# Aim of the exercise
Only lines below containing the string "will" should be counted; please give that count by itself.
╭─ Input material
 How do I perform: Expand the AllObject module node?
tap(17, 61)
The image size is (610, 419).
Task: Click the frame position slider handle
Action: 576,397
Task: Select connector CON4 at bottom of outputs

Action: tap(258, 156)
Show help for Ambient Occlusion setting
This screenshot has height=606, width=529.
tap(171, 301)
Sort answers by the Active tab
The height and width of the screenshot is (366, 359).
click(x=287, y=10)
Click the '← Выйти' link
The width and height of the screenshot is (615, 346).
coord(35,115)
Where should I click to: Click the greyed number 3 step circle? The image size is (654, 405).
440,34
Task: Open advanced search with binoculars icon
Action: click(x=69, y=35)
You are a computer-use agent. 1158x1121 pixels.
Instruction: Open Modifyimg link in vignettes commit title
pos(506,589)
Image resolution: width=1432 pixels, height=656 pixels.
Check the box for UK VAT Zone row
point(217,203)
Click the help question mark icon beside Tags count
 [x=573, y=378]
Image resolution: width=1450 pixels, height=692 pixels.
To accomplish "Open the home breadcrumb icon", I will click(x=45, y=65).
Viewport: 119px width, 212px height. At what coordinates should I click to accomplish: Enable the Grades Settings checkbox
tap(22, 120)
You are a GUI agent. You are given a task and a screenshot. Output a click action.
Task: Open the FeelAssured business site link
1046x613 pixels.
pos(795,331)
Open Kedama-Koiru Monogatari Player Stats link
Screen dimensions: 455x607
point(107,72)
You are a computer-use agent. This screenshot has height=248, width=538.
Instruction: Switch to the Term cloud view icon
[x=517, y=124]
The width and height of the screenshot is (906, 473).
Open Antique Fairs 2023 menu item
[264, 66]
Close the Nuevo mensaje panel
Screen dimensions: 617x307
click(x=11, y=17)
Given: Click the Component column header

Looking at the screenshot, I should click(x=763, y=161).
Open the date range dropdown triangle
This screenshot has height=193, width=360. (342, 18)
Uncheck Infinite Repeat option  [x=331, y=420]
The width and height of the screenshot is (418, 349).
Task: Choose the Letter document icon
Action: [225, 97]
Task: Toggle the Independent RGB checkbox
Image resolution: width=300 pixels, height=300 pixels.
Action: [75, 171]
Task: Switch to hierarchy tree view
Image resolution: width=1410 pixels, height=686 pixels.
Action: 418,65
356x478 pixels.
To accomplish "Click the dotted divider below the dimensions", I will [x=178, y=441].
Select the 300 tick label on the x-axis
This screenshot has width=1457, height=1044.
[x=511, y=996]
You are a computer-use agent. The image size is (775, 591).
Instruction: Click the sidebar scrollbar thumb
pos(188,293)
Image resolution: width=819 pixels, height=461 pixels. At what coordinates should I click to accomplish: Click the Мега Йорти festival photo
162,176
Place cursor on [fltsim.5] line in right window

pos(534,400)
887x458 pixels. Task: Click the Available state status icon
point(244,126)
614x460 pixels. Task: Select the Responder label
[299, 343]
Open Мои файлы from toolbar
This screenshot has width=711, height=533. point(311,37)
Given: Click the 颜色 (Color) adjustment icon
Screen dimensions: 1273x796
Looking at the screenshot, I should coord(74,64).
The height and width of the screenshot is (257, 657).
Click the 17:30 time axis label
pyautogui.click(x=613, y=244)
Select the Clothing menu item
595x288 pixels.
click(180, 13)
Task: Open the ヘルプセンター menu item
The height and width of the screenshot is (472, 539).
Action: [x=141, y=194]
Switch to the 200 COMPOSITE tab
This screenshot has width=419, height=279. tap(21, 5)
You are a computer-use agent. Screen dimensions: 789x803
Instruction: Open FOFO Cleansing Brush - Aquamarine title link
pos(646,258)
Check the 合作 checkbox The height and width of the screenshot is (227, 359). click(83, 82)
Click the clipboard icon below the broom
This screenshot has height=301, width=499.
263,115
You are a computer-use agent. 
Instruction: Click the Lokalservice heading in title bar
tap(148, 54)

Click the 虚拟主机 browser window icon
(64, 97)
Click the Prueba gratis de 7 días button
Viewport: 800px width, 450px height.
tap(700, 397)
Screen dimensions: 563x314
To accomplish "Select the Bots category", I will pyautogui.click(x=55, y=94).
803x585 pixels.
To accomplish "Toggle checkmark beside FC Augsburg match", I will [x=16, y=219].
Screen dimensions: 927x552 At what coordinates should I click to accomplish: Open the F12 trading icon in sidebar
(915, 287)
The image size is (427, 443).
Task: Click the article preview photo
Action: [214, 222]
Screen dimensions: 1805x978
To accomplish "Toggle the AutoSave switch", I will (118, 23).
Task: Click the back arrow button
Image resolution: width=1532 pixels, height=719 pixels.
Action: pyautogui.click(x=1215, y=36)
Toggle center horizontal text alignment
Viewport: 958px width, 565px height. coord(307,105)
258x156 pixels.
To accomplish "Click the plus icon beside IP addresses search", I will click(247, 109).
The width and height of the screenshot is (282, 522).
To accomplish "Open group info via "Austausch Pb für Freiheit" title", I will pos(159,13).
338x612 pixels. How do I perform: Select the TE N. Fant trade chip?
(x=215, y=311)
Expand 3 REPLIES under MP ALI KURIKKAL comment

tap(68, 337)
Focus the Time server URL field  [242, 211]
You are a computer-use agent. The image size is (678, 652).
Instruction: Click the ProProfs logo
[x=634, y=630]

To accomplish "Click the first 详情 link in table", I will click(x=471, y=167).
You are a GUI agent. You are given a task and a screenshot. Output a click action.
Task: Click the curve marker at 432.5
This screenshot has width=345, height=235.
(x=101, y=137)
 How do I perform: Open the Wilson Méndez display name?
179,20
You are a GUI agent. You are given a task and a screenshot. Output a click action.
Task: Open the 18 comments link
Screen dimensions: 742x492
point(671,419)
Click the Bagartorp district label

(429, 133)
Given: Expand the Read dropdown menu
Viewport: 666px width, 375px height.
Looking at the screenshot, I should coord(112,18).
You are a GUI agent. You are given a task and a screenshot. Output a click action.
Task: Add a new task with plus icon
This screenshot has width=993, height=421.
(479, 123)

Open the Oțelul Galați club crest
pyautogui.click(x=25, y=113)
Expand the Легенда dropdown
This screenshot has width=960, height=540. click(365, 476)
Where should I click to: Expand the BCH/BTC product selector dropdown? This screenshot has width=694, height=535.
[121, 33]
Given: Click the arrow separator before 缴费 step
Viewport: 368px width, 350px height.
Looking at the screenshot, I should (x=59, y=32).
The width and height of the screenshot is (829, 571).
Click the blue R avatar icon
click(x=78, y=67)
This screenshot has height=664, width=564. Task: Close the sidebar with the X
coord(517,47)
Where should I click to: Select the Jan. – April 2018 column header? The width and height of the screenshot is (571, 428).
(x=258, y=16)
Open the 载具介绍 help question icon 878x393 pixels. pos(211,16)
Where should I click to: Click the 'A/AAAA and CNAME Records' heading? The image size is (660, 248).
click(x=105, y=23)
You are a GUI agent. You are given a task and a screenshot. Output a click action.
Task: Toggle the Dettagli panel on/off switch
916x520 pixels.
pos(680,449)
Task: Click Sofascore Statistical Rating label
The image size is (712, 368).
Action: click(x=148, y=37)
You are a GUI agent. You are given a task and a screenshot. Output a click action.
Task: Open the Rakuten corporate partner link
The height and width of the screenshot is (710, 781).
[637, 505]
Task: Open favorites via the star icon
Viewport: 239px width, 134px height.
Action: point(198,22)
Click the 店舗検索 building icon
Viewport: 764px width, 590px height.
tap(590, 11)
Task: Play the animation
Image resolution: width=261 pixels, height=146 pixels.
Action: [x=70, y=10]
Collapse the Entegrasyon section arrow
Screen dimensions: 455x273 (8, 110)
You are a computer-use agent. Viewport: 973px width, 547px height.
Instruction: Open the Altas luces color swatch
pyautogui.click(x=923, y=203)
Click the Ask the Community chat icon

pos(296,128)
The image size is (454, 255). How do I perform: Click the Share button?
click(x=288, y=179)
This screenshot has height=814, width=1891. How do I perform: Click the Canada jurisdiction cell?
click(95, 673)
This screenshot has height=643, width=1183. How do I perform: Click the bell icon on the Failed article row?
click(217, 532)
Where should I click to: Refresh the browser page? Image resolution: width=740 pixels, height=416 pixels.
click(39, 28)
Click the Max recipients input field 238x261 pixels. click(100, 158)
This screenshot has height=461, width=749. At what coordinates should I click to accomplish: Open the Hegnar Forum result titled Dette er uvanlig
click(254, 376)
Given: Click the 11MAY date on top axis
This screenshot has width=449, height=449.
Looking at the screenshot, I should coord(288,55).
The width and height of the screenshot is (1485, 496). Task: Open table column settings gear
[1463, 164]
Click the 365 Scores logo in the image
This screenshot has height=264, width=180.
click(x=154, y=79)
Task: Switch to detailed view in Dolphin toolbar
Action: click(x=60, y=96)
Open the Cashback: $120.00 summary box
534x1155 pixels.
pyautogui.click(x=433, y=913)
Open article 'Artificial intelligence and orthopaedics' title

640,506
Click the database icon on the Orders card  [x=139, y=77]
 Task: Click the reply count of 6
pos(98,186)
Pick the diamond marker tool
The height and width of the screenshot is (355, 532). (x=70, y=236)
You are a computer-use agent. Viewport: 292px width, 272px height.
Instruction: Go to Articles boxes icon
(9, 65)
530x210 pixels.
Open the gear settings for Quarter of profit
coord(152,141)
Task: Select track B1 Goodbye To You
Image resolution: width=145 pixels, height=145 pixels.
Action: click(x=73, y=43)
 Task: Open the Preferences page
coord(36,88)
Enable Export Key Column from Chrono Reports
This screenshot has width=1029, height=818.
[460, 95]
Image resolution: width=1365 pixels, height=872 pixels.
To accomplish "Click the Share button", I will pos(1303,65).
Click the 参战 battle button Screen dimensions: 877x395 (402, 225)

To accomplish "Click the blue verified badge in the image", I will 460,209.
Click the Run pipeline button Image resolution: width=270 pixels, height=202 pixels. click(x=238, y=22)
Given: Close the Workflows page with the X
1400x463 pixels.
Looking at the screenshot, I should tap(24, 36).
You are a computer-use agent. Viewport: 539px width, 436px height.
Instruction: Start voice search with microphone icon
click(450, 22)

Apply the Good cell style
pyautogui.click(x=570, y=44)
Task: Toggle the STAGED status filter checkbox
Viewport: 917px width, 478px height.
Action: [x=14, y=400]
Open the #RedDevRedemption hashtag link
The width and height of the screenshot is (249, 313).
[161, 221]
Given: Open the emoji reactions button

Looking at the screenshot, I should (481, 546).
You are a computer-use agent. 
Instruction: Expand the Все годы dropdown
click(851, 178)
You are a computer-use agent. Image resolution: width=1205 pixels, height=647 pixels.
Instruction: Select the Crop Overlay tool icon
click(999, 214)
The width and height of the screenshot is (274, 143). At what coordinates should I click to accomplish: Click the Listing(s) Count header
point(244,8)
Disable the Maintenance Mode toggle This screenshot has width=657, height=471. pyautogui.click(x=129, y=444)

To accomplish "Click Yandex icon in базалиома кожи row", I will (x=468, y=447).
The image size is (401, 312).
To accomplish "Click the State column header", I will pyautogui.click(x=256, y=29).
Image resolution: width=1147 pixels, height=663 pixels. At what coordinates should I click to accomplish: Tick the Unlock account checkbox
╰─
# The answer
12